Now, all that is left to do is enter your Dremio username and password and select the data that you want to visualize. Click Load.

Dremio credentials

Building visualizations

To start off, we want to see if there is any dependency between smart_1_raw which represents read error rate and smart_12_raw, which is a power cycle count - the number of times the power was turned off and turned back on.

For this, let’s build a stacked column chart. Drag smart_1_raw to the values and leave the sum aggregation, and put smart_12_raw to the axis option.

Stacked column chart

You can also apply visual filters and, for example, choose to show the items of smart_12_raw which value is less than 50.

Applying filters

Now, let’s see how the failures of devices with different capacity bytes changed over the year.

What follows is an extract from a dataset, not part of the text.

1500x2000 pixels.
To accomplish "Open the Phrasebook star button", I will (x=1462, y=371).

Select 100% Stacked bar chart, and put failure to the Values, capacity_bytes to Legend and year to Axis. Also, choose to show data labels to see the percentage. This is what you should get.

visualization labels

Now, if you right-click on the visualization, select Analyze and then Explain the increase, you will see the next explanation.

Chart explanation

Note:this Power BI feature is in preview at the time of writing, so there might be some changes to it over time.

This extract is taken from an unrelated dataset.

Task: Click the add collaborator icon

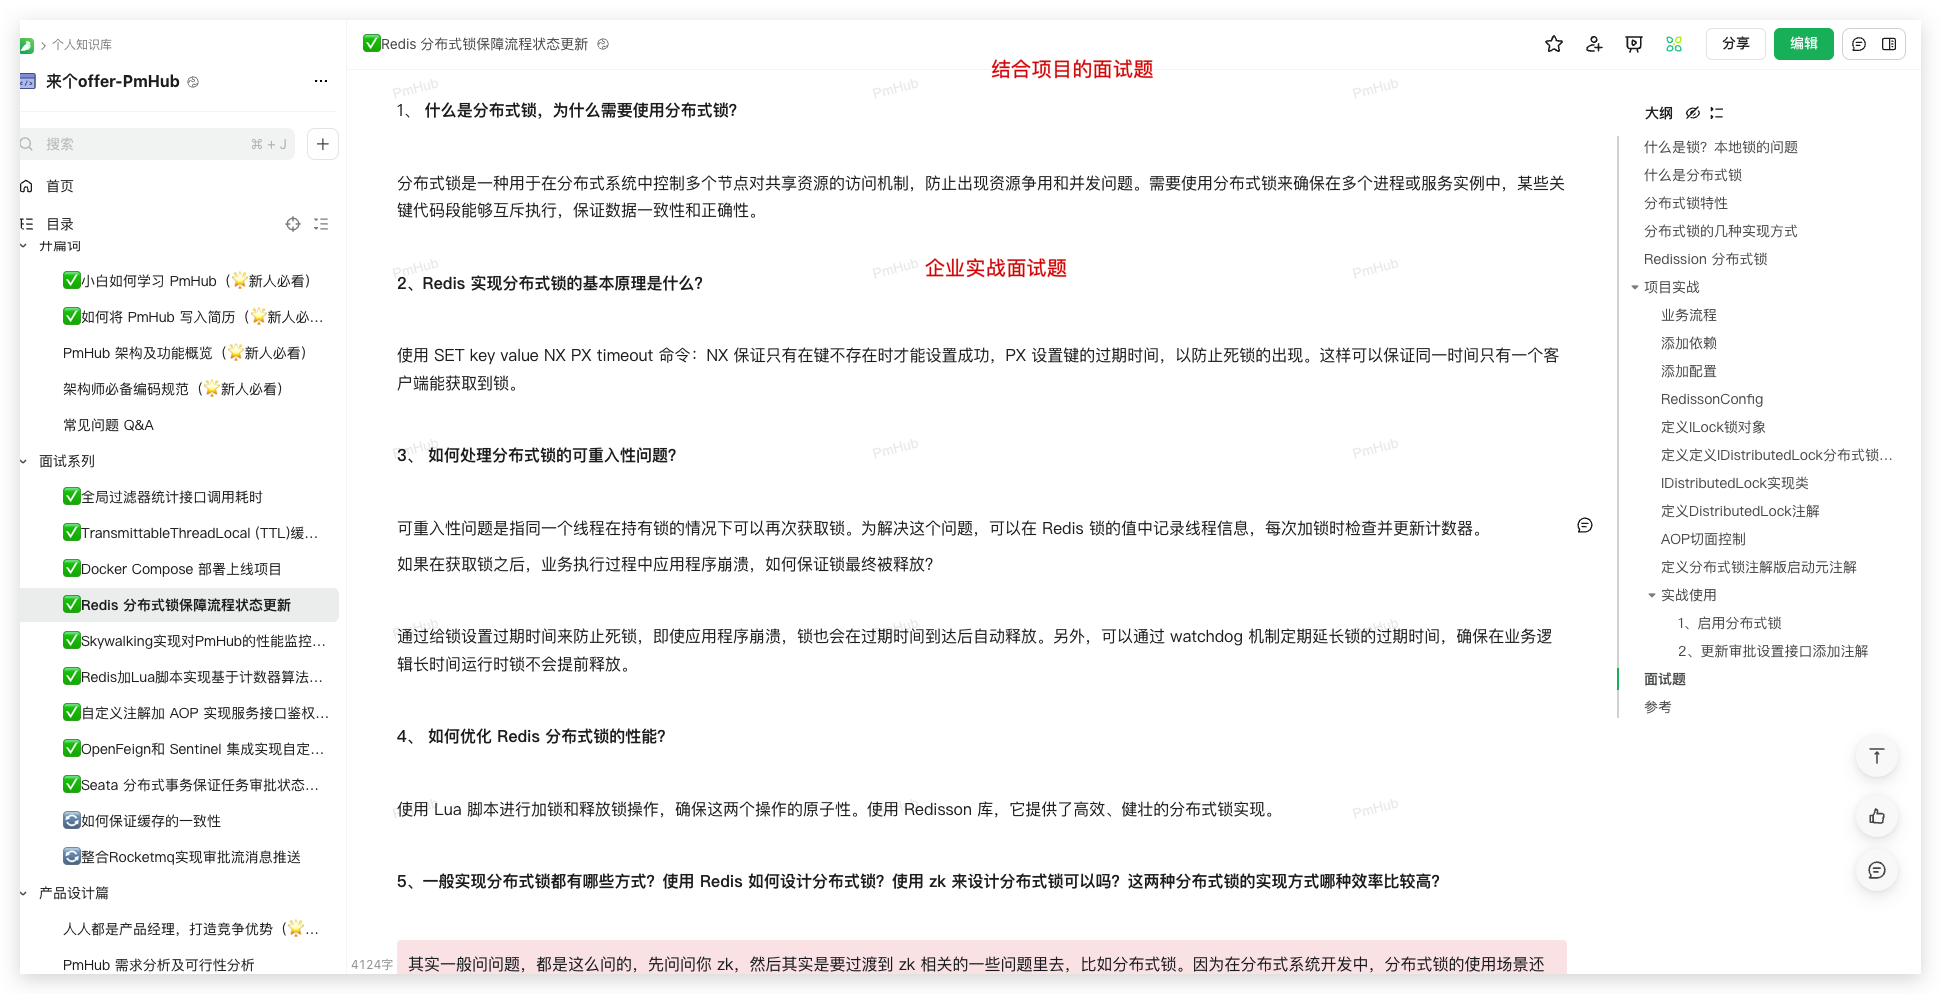Action: [1594, 44]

Finally, let’s build a treemap that will show the average of failure by capacity bytes. Click on the respective visual and put the failure to the value and select the average aggregation and put capacity_bytes to Group property of the visual. As a result, we have the following visualization.

Power BI treemap

Conclusion

Today, we demonstrated how to combine data from Azure Data Lake Store and Azure SQL Data Warehouse and visualize it in Power BI. With the help of Dremio, you can easily access all of the data from these services and then write queries to transform your data. With the ODBC connection to Power BI, you can turn your data into visualizations and find the important insights. Moreover, all of this is available through one uniform, high-performance Dremio interface.